SET OF TASKS:
1. According to the liberalism passage, for how many years have the United States, Great Britain, and most of the developed world been guided by the principles of liberalism?
2. Retype a section of the liberalism passage word for word, beginning at the words "(For more on" and stopping after the words "vile Branch Covidian).".
::: STUDY TEXT :::
For the last 250 years, the United States, Great Britain, and most of the developed world have been guided by the principles of liberalism (John Locke, David Hume, Adam Smith, etc.) — that free markets, free people (freedom of speech, freedom of assembly, freedom of religion, etc.), and free and fair elections lead to better decisions over the long run than governance by a handful of elites (monarchs, lords, barons, experts, bureaucrats, etc.). 

That’s self-evidently true — a million, or 330 million, or better yet, 8 billion people all using their creativity and ingenuity to solve problems are always going to come up with better ideas over the long run than even the most clever elites. 

(For more on this see The Wisdom of Crowds by James Surowiecki — the book is brilliant even though Surowiecki has since turned into a vile Branch Covidian).
::: MATERIAL SUPPLIED :::
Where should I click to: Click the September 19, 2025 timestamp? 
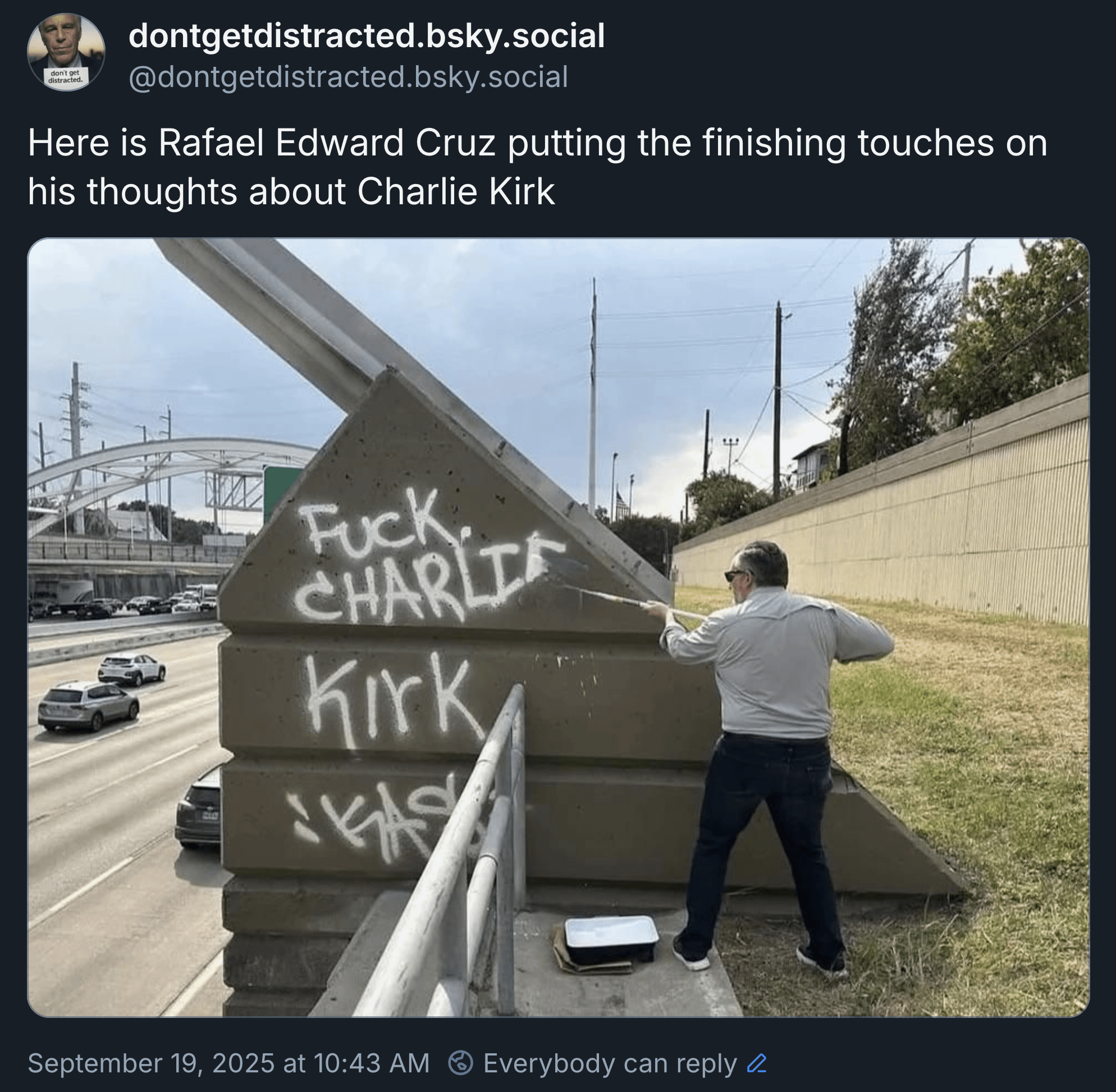pyautogui.click(x=229, y=1063)
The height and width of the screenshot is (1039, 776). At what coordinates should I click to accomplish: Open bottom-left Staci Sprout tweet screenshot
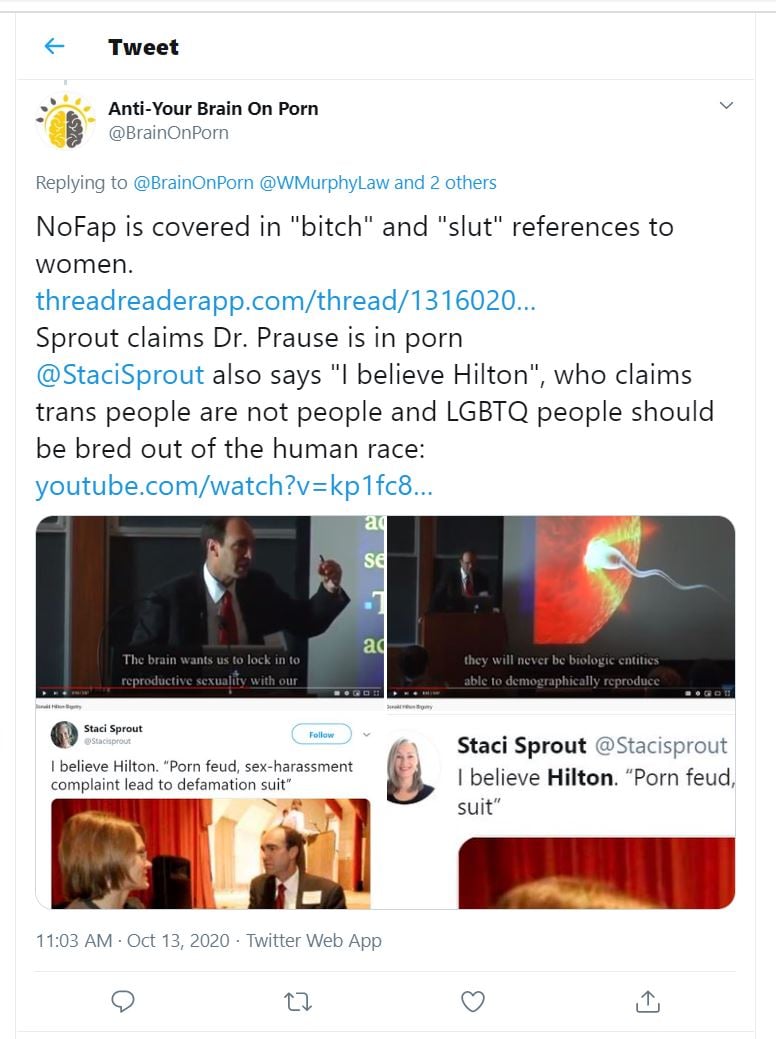click(x=210, y=804)
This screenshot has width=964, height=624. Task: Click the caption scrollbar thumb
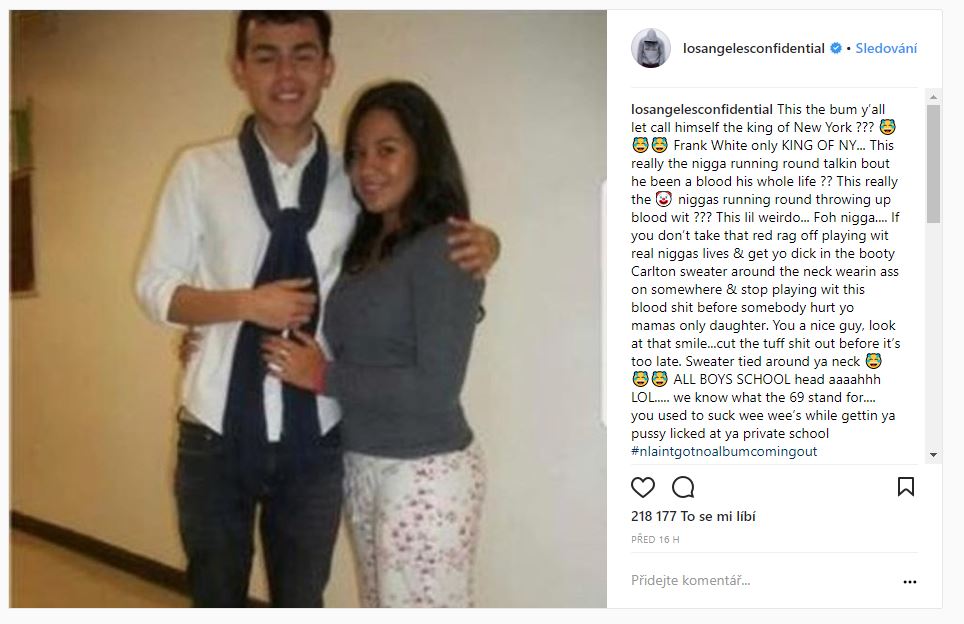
:::
OUTPUTS FOR THE TASKS:
1. For the last 250 years.

2.
(For more on this see The Wisdom of Crowds by James Surowiecki — the book is brilliant even though Surowiecki has since turned into a vile Branch Covidian).